U.S. judges dismissed charges against four Turkish citizens who were indicted over an incident outside the Turkish embassy during President Recep Tayyip Erdoğan's trip to Washington, a media report said Saturday.
"The basis of the dismissals is that the evidence was false or non-existent," Günay Evinch, a Washington attorney following the case, was quoted as saying by Ahval.
He also asserted that charges were dropped against five people, rather than four as U.S. Attorney's Office said.
Evinch added that five of Erdoğan's security detail were not present during the scuffle between a group of Turkish citizens and PKK terror group supporters.
According to sources close to the case, the dismissal of charges was kept relatively quiet and was done at a hearing in November.
Evinch also said he could not explain how a federal grand jury indicted the security detail in the first place, adding that it was a sign of politicization of the process.
"The [judiciary] system completely failed here.
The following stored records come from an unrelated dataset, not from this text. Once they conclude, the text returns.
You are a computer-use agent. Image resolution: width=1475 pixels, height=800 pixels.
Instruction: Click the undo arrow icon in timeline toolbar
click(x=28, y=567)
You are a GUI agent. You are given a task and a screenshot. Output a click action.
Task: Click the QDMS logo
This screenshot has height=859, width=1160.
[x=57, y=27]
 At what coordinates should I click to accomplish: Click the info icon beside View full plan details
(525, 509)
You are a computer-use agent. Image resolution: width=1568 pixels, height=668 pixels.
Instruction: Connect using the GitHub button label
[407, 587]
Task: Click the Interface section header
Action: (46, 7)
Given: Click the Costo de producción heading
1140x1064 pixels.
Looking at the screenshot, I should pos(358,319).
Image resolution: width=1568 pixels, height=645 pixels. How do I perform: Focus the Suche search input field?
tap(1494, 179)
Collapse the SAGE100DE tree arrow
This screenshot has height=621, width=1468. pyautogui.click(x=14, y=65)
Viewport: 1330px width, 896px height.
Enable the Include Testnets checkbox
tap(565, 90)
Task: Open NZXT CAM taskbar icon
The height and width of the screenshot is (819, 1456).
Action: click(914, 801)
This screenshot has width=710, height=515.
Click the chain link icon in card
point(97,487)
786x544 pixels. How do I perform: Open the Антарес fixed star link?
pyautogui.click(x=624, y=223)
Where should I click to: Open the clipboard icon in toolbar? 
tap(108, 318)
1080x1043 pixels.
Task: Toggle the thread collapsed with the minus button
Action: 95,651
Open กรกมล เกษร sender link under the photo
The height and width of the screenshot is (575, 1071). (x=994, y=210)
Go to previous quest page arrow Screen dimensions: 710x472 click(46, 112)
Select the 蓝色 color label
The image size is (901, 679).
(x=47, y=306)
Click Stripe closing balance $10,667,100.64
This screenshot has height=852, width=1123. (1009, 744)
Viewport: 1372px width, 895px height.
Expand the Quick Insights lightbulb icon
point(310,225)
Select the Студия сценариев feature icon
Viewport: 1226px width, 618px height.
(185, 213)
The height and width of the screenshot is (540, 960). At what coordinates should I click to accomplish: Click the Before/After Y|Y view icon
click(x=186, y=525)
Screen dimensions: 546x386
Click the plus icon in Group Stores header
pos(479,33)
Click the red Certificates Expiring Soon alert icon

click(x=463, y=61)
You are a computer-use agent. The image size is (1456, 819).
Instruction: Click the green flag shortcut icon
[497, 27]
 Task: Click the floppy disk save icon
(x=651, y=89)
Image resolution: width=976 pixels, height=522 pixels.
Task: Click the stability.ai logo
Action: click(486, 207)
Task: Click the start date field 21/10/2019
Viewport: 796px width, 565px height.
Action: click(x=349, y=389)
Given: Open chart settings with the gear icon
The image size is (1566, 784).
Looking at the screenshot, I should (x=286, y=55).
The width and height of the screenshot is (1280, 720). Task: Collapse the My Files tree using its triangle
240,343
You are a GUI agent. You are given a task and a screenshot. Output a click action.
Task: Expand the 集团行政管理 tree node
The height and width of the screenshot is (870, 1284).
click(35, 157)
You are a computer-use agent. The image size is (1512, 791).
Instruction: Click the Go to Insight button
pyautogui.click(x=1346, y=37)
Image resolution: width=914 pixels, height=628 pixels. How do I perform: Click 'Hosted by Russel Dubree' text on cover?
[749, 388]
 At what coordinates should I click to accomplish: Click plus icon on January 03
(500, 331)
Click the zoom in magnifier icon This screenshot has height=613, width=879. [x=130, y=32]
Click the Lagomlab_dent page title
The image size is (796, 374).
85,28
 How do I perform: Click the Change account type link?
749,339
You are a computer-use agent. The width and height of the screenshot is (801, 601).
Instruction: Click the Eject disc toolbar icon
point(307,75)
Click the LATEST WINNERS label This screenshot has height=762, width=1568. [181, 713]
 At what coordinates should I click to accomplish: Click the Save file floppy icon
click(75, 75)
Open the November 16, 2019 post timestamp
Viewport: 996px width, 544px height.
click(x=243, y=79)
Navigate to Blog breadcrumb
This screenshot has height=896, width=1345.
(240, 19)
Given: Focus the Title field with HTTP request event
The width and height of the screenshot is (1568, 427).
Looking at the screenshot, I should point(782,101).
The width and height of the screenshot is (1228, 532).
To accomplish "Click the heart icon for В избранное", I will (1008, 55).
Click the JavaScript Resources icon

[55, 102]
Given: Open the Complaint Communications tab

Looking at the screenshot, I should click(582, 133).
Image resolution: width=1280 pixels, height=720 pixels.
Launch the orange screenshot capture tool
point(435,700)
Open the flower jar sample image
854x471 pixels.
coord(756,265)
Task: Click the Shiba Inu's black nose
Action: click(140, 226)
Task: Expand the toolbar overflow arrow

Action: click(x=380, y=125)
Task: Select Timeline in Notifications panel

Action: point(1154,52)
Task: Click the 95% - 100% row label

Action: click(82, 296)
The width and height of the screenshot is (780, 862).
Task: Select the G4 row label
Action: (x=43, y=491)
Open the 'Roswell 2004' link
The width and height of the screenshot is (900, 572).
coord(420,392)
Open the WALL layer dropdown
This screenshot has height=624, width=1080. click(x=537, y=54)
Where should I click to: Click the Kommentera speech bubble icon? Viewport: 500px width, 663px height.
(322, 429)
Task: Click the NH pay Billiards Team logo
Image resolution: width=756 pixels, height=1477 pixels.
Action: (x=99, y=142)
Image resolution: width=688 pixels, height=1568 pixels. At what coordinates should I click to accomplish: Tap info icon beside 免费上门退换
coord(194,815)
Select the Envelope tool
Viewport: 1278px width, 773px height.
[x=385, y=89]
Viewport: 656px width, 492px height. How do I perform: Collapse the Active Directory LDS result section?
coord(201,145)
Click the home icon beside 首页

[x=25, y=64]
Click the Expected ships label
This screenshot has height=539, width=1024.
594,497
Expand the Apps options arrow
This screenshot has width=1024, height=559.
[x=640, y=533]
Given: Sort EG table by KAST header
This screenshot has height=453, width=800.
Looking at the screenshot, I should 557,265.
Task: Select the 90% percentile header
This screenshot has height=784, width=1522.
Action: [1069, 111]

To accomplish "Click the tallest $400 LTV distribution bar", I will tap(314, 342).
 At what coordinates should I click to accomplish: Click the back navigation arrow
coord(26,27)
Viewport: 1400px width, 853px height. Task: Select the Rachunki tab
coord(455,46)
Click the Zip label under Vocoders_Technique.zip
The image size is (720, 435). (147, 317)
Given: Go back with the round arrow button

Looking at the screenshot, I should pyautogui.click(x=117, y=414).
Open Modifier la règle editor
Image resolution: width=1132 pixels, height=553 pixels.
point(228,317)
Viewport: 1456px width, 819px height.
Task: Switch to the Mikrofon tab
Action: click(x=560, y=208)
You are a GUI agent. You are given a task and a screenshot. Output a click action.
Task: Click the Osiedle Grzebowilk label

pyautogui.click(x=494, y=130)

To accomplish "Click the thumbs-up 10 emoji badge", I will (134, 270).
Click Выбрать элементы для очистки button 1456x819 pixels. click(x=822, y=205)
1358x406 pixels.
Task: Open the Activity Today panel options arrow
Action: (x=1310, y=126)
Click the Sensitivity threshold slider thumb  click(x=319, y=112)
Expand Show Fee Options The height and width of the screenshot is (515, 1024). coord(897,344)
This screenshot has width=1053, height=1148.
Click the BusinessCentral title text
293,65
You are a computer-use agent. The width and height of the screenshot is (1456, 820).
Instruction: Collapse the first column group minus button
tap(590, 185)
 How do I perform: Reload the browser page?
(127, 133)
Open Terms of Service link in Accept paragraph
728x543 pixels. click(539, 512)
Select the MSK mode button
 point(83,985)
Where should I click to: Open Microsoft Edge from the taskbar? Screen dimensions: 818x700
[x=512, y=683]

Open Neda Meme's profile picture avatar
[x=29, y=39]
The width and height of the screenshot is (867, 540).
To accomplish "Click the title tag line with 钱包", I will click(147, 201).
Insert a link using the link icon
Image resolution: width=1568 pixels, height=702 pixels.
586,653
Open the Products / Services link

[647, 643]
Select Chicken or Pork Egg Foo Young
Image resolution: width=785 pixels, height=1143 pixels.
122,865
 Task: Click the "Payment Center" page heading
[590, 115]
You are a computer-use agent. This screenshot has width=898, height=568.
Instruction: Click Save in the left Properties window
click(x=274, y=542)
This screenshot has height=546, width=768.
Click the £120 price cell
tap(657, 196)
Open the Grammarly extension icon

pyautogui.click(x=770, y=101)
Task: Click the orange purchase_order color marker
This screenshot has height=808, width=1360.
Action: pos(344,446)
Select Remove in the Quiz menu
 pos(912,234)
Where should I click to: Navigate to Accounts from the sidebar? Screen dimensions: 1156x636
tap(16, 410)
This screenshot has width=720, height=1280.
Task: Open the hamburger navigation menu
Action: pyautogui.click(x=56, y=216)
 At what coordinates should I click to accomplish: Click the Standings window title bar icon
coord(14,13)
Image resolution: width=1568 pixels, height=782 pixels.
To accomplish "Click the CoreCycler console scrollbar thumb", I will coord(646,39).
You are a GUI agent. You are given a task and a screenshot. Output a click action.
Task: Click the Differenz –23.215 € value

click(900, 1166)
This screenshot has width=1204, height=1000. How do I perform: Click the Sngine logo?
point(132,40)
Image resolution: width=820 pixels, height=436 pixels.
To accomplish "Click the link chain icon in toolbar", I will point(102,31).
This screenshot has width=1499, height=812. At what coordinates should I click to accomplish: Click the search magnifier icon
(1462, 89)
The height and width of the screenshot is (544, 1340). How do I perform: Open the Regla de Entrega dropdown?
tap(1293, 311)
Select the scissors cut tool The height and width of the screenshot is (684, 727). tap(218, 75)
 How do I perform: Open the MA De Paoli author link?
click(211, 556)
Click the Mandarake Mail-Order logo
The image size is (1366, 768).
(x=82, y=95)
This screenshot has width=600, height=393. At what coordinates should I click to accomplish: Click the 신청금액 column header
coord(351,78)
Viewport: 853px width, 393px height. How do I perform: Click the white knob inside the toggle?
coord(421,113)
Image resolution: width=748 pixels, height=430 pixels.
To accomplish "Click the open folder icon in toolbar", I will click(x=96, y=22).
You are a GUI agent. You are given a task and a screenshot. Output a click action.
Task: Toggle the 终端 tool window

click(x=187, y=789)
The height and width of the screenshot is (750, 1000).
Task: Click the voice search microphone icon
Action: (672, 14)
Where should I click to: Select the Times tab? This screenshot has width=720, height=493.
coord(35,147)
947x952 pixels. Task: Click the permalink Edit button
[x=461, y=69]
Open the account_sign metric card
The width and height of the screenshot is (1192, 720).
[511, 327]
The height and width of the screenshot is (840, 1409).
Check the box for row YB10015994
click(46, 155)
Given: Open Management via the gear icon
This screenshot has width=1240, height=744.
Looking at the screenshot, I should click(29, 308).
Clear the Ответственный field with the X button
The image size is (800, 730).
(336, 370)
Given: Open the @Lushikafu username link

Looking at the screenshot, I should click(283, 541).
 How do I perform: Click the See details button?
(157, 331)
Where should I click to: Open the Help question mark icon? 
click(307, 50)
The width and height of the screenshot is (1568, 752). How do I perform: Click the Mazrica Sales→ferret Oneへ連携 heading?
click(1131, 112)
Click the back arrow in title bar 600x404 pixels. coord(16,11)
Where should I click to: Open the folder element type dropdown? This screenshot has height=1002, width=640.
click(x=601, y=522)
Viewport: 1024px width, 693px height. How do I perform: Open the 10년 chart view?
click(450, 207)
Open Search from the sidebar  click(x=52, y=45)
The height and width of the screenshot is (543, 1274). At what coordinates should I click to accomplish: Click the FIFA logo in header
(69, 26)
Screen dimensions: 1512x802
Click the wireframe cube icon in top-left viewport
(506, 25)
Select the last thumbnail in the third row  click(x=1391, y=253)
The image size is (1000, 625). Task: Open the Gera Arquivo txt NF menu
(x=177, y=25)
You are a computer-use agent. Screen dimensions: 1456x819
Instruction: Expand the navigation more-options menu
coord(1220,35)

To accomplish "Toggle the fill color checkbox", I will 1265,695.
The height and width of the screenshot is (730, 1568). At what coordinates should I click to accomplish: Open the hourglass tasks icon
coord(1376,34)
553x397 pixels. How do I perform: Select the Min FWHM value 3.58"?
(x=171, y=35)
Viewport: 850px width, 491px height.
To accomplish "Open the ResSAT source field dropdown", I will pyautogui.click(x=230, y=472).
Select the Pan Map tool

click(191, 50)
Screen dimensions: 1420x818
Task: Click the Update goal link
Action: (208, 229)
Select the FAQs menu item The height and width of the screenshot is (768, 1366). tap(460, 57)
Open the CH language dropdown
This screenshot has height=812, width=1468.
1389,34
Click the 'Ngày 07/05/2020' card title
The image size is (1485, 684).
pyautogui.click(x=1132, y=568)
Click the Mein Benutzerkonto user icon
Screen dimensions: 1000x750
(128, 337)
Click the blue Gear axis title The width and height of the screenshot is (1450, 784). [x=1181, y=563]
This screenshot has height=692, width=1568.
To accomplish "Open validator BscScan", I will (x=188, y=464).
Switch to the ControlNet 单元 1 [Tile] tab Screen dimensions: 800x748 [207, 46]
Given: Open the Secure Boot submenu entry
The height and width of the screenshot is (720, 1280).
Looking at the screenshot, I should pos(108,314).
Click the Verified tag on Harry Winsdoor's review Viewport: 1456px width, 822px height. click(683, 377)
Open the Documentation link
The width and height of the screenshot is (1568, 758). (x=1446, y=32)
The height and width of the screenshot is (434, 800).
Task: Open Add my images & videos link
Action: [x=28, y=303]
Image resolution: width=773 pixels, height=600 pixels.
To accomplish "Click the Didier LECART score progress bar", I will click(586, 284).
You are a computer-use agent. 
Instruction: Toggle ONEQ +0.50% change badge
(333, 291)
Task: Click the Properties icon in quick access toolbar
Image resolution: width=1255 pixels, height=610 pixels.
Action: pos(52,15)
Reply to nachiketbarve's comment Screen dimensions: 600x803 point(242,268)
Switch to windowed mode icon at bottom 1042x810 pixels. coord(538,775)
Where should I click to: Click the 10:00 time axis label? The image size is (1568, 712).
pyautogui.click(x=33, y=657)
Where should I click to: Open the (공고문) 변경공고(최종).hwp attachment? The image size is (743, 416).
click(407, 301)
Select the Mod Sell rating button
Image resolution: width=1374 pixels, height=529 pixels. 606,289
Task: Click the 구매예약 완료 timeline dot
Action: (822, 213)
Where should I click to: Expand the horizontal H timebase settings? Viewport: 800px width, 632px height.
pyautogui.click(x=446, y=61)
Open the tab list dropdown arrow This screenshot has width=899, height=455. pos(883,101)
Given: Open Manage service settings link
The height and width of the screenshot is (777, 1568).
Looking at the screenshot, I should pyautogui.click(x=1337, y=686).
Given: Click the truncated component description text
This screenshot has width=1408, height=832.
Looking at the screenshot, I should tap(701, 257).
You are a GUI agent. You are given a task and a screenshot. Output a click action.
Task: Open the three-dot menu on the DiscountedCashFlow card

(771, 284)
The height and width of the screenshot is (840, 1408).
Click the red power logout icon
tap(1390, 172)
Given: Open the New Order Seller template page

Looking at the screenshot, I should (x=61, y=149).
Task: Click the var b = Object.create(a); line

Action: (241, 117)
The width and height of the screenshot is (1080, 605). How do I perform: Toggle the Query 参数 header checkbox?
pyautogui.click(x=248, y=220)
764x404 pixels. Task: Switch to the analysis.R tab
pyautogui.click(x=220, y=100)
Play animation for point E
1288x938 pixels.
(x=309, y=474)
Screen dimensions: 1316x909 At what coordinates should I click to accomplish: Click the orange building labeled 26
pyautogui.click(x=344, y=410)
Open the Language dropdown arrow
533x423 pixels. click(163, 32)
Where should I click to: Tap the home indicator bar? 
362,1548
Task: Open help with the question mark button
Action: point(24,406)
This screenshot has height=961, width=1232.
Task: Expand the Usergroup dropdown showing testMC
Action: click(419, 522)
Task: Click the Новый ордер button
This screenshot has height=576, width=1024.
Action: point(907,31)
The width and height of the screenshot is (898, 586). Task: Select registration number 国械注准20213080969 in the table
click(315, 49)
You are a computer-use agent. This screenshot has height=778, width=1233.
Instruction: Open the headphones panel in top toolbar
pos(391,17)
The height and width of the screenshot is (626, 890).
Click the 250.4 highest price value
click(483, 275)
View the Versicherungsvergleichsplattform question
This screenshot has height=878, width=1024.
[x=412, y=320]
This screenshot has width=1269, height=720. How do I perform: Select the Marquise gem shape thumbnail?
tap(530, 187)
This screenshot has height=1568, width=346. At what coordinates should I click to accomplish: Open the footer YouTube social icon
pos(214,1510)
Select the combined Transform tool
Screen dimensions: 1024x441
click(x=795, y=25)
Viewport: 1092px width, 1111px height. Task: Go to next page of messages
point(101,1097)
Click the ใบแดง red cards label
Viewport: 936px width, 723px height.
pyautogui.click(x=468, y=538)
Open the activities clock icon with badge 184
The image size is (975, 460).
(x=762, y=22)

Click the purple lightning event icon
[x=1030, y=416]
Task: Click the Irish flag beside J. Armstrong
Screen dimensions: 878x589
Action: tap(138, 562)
Law became the child of politics," Evinch said.
Upon the indictment, the Turkish Foreign Ministry also released a statement, calling the decision "biased, unfounded and purely political," and noted that the indictment "included the names of people who have never even been to the United States."
On May 16, the first fight reportedly broke out at the Turkish embassy when supporters of the terrorist group threw water bottles at Turkish citizens, triggering a 10-to-15 second scuffle in the middle of the road. Only two police officers interceded in the fight and it was clear the police were not ready, as there were only around 10 police officers outside the embassy.
Later, when Erdoğan arrived at the embassy building, protesters continued their grave insults, shouted slogans and threw more bottles. The head of the president's security detail stepped in, followed by Turkish citizens who were there to see their president. The pro-PKK protesters dispersed only after security stepped in.